After recording the attempt to break into Apple’s iPhone of an Arab activist through unknown espionage software, the company issued a global upgrade of its mobile OS. The spyware exploited 3 previously undisclosed flaws in iPhone to take complete control of the mobile device.
An Arab activist opened his iPhone 6 and spied 2 suspicious text messages offering new information about dissidents being held and tortured in the UAE – of course each contained a link to a website for more details. Instead of clicking them, he forwarded messages to security researchers, who found a very sophisticated piece of spyware that could jailbreak the person’s iPhone and take complete control of the operating system, bypassing any Apple’s security controls.
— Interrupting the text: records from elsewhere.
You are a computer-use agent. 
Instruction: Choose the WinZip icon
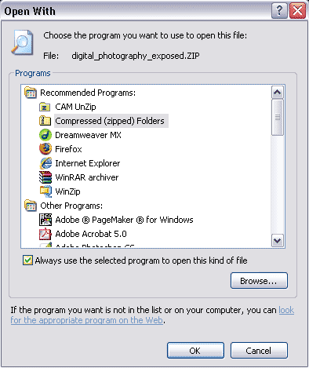tap(45, 191)
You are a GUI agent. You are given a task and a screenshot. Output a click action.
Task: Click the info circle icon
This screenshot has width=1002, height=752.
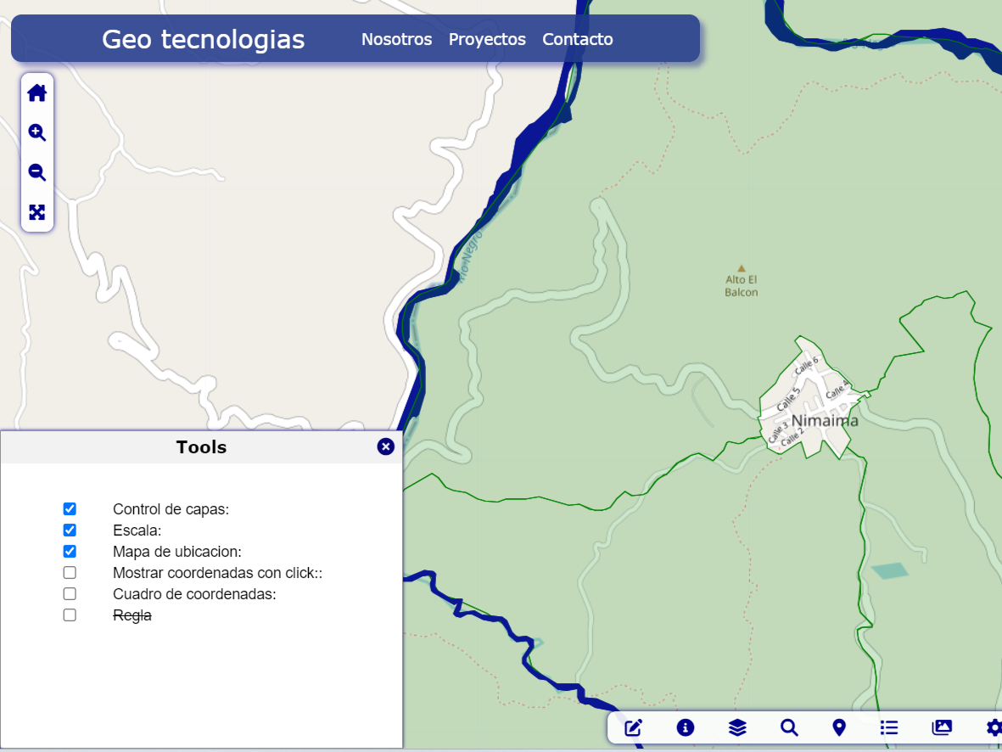[686, 727]
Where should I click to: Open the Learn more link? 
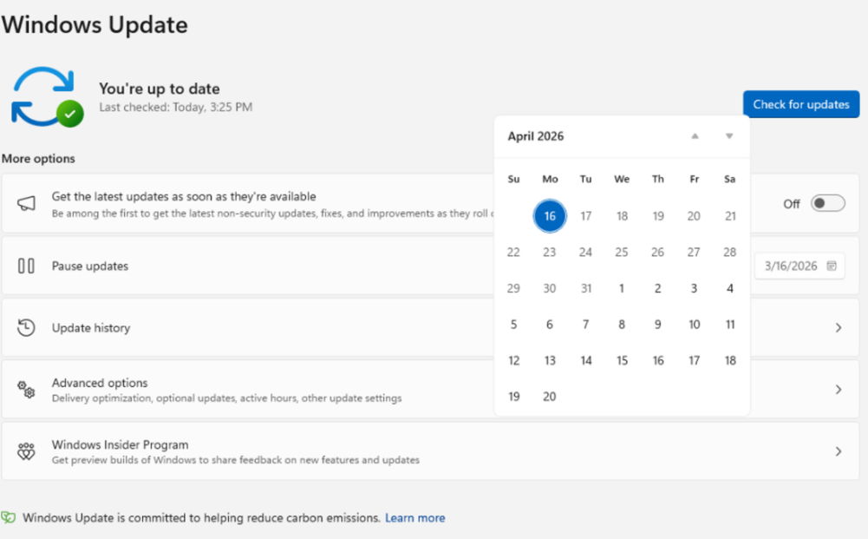coord(414,517)
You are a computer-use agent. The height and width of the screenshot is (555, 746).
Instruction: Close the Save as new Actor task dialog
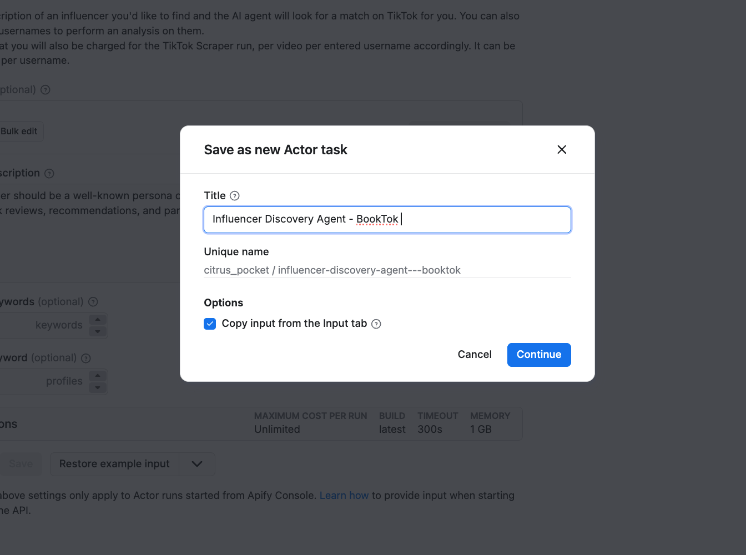pyautogui.click(x=562, y=149)
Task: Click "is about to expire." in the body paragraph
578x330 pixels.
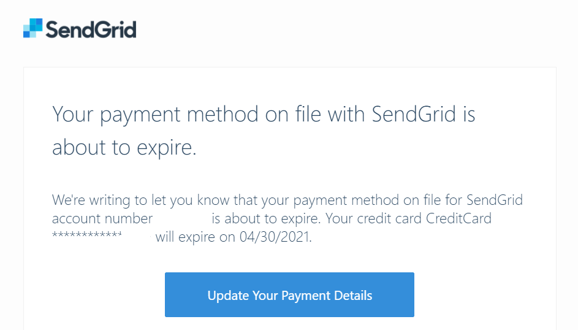Action: click(267, 218)
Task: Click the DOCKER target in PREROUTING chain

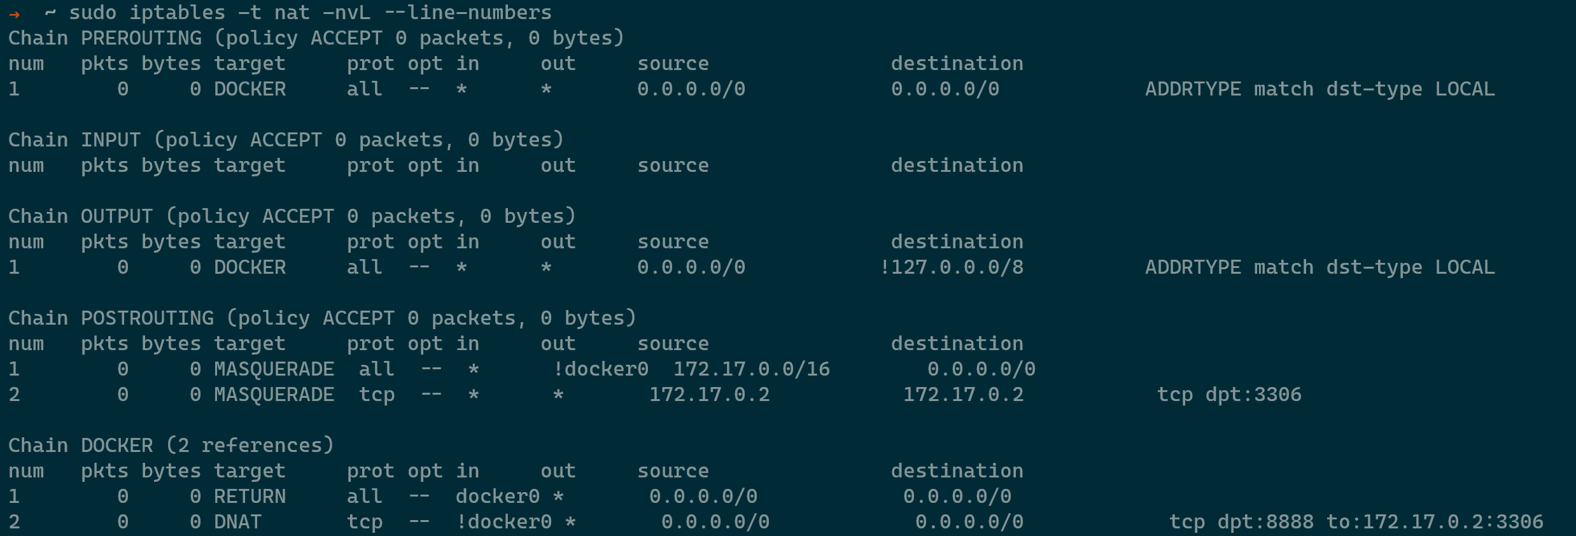Action: point(250,89)
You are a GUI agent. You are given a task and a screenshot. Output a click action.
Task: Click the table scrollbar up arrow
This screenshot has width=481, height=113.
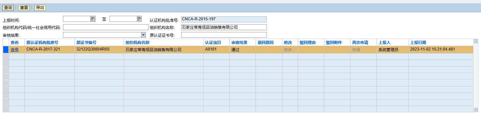tap(476, 41)
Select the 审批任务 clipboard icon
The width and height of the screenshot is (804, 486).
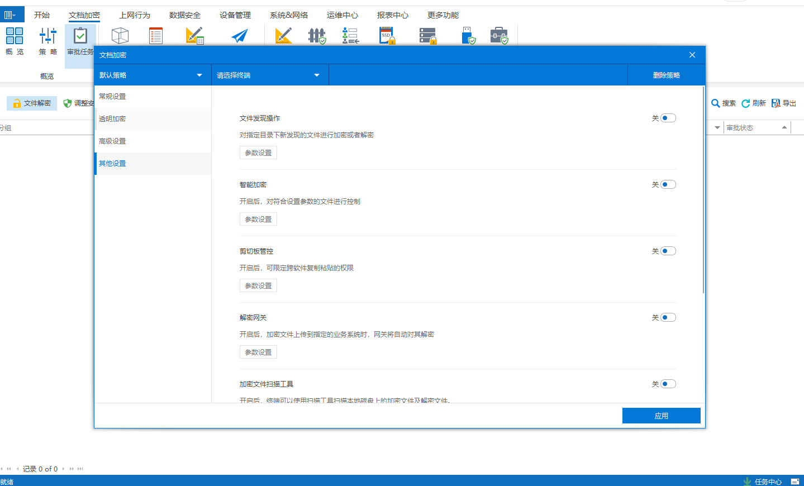coord(80,36)

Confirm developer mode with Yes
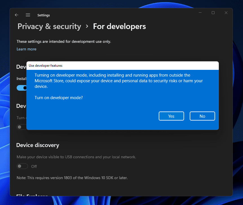(x=171, y=116)
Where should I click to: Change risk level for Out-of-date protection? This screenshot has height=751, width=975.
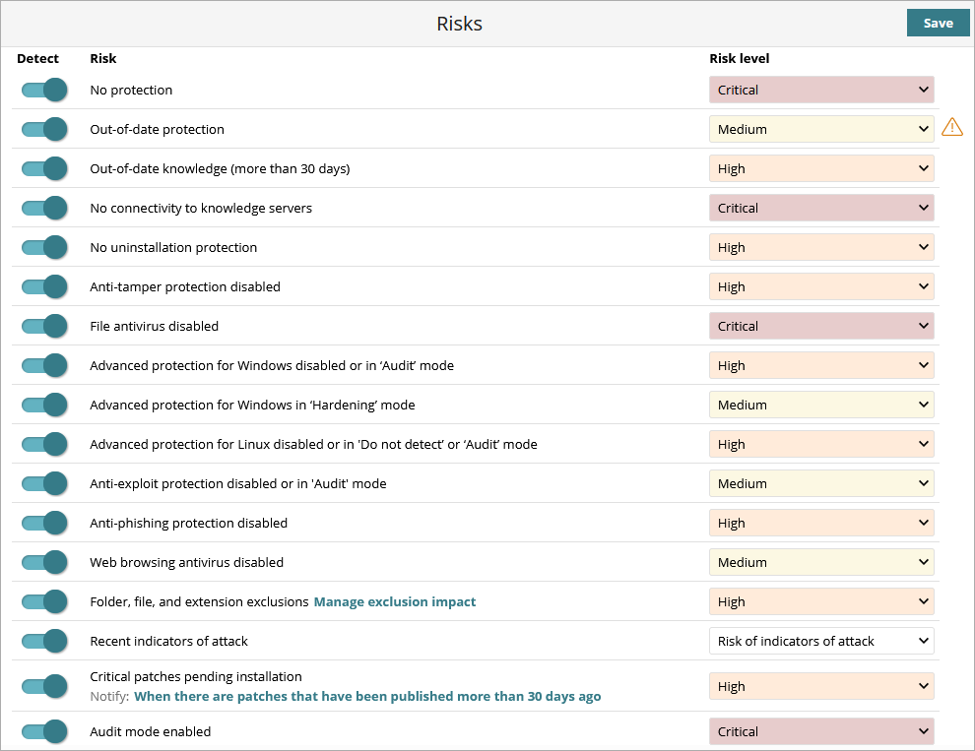[821, 129]
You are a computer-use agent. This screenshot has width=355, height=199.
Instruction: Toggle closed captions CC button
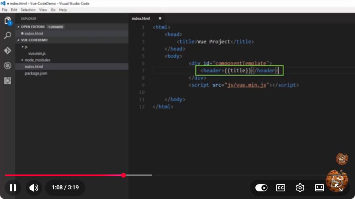coord(281,188)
The researchers found that the technique had used 3 separate “zero-day exploits” that have been never before encountered by security researchers. The first exploited a flaw in Safari, making the device launch a browser session. The second exploit located the iOS kernel, and the third replaced it, becoming a part of the system. From that point, attackers could spy on virtually anything the phone owner did – calls, text messages, any communication apps, scan the calendar and steal any personal information.
Apple fixed the vulnerability immediately after learning about it, while the security experts traced the attackers to a private Israeli security firm called NSO Group, a developer of the surveillance software Pegasus. The firm didn’t acknowledge that the spyware was its own, but said that its mission was to provide national governments with technology that helps them combat terror and crime.